Any way to keep statically linked programs working on older kernels (like around 3.4)?

I’ve been building a few programs through static linking so I can run the program in different environments, with one being a system based on Debian 7.6 with 3.4 kernel.

This worked fine until very recently when I tried to run a program on that environment, that I just compiled using the same build commands as I used to. The program now immediately aborts with this error:

FATAL: kernel too old

I suspect some most recent Stable updates to glibc and related stuffs caused this. This is devastating as I still need the program to be able to run on such environments, so now I’ll have to create another VM with a distro that ships a relatively older version of libc to keep maintaining, and I might end up locking myself out of some new, useful C++ features that I might need, due to these distros usually ship with ancient compilers.

Is there any solution inside Manjaro to resolve this at the moment?

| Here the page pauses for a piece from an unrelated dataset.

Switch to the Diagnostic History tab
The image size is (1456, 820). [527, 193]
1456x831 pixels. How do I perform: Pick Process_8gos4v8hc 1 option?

Debian 7 reached End of Life status almost 3 years ago. Why bother supporting it?

I know Debian 7 has ended support long ago.

I’m actually trying to deploy and run my program on a device that’s running such an environment. Due to the requirement of some vendor software on that device (which I don’t have control of), it’s not a good idea to update its system version for now.

Static linking has always worked fine the last few years, until very recently, as I keep my work laptop which mainly runs Manjaro up-to-date.

But anyway, this is a good lesson learned, that even with static linking, it’ll eventually fail one day… I think I’ll just look for another suitable distro for the purpose then.

EDIT: By the way, I’m considering building the program against musl which Manjaro has a package for, but I don’t know how to let the compiler use it here, so I’m using Alpine Linux for that purpose…

EDIT 2: I’ll probably have to scrap that idea if it involves C++ threads. The programs I compiled under that environment segfaults immediately upon creating threads, and I’m currently looking for the reason…

EDIT 3: Okay. It seems that particular Alpine version (with which I set up the VM about 2 years ago) had some issues with my use case. Just built a new VM with the most recent version of Alpine and the segfault went away.